* Given exercise: In the lines below, change every "How do I perform" to "How can I carry out" and repeat the lines with nothing else altered. Leave the pictures out of your answer.

Data items
-=-=-=-=-

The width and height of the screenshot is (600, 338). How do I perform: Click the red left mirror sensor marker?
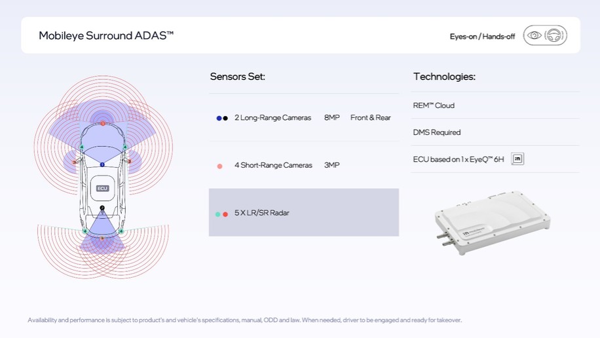74,162
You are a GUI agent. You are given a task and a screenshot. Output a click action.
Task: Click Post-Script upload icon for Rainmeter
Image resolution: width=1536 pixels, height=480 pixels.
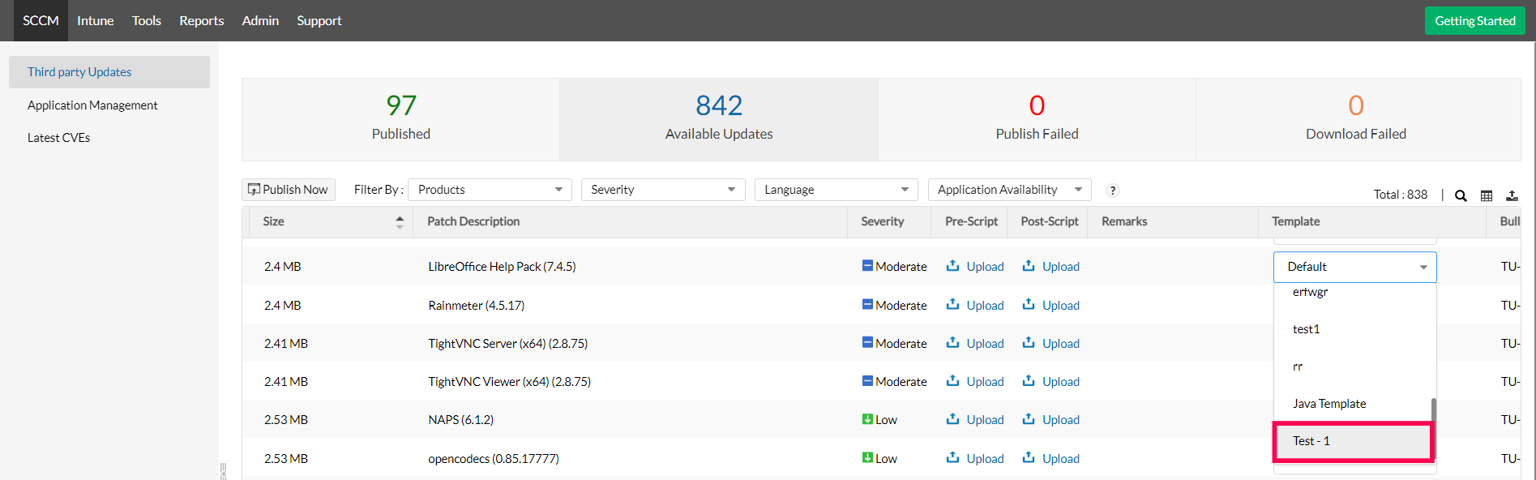(x=1029, y=305)
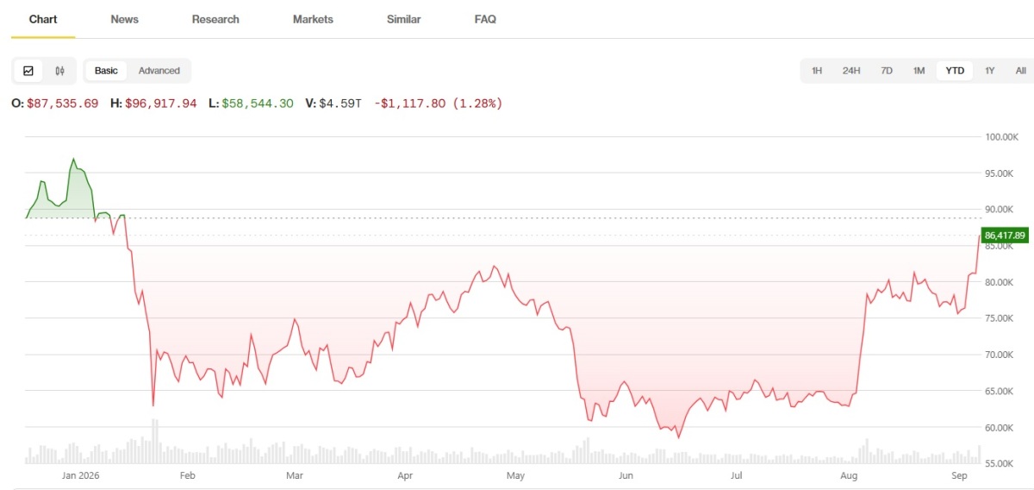Click the 86,417.89 current price label
Screen dimensions: 1034x490
click(1006, 235)
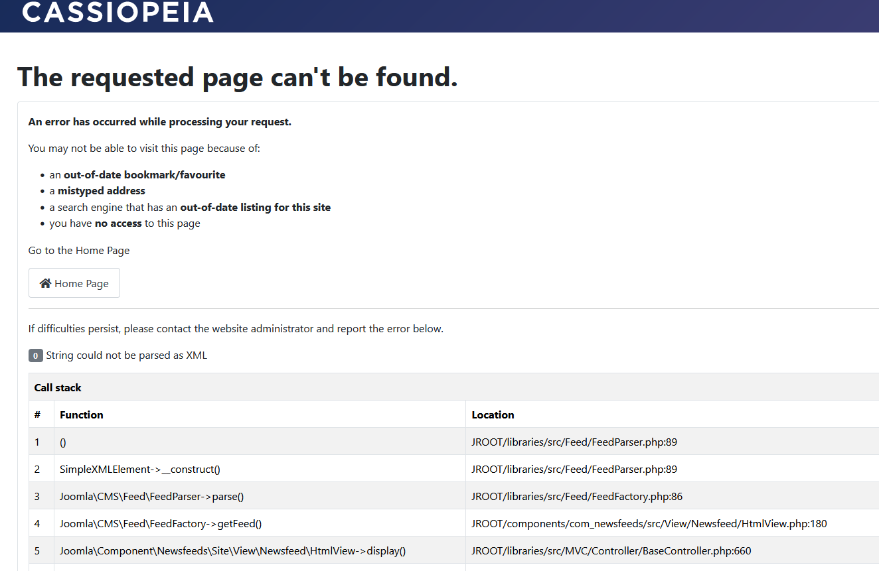Screen dimensions: 879x571
Task: Click the "#" column header
Action: (38, 414)
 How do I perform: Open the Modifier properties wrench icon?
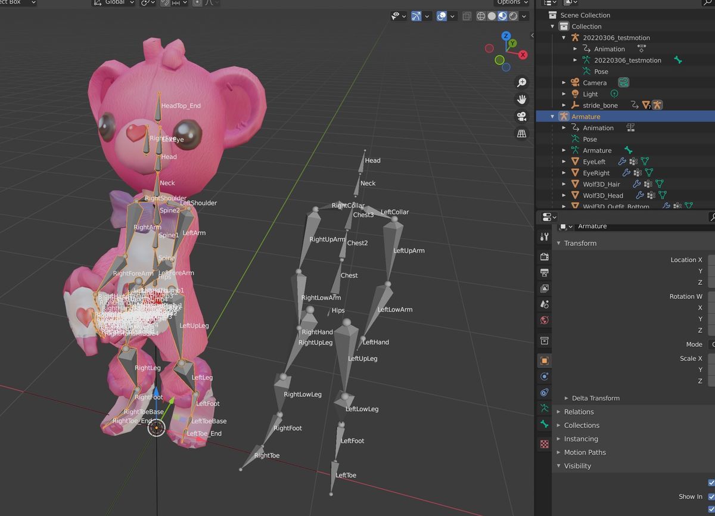point(544,237)
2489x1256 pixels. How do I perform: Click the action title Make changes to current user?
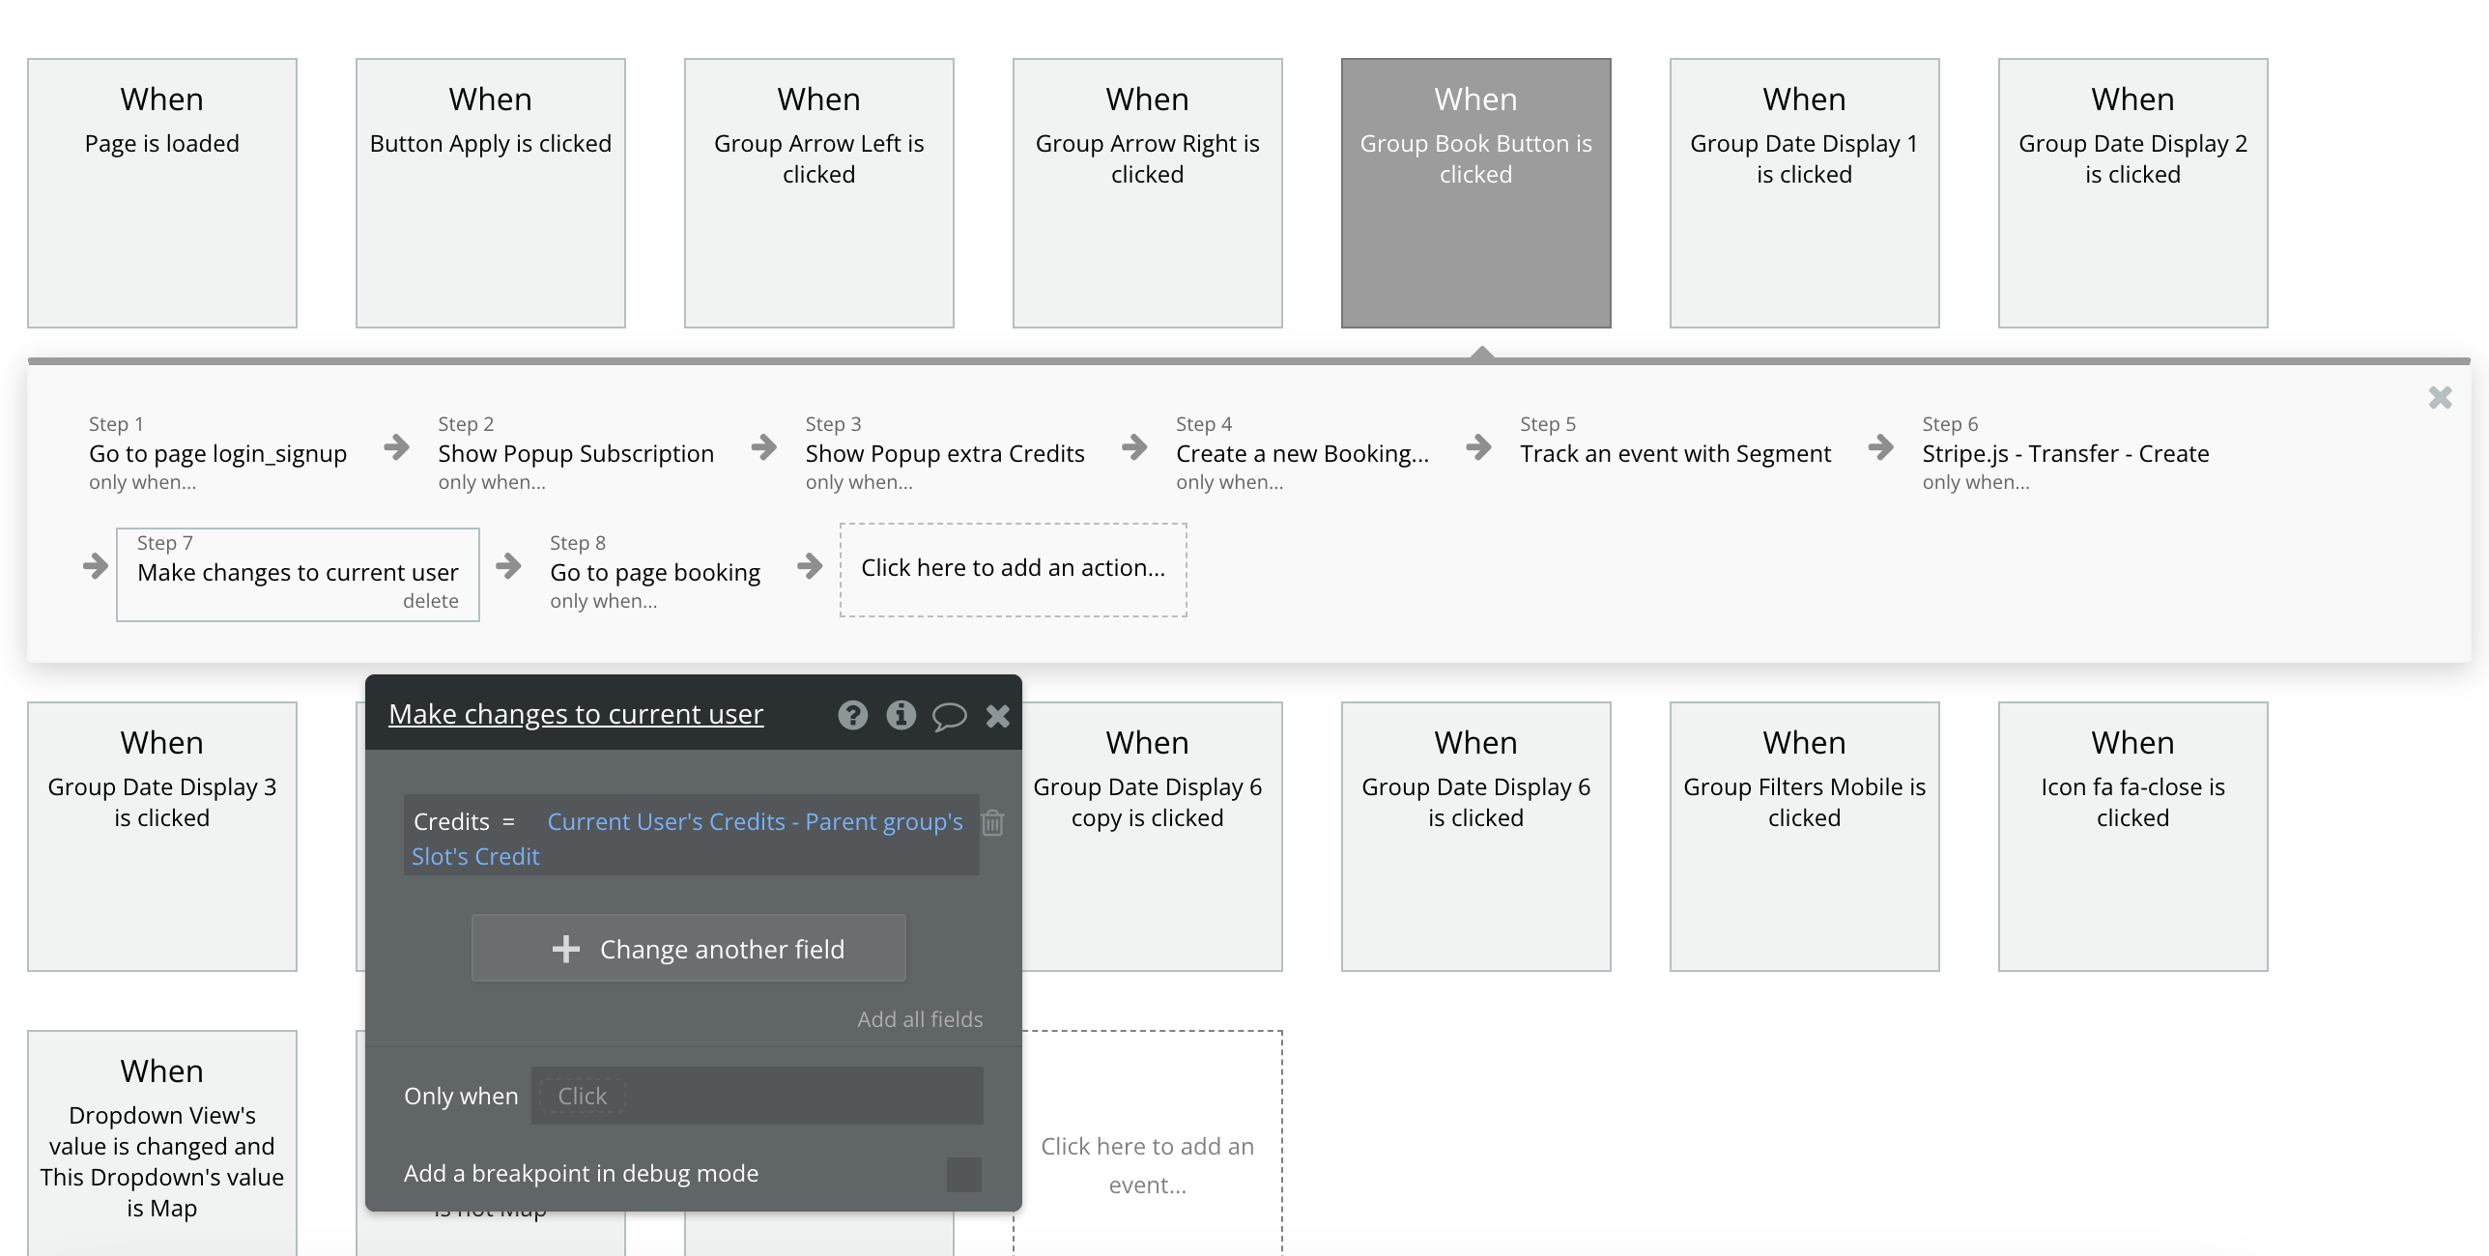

-=-=-=-=-

* Answer to the exercise:
The width and height of the screenshot is (600, 338). How can I carry out: Click the red left mirror sensor marker?
74,162
You are a GUI agent. You are given a task and a screenshot. Output a click action.
Task: Click Post-Script upload icon for Rainmeter
Image resolution: width=1536 pixels, height=480 pixels.
(x=1029, y=305)
Click the 86,417.89 current price label
Screen dimensions: 1034x490
click(1006, 235)
Screen dimensions: 879x571
Task: Click the "#" column header
Action: (38, 414)
 How can I carry out: Open the Modifier properties wrench icon?
point(544,237)
2489x1256 pixels. How can I carry out: Click the action title Make changes to current user?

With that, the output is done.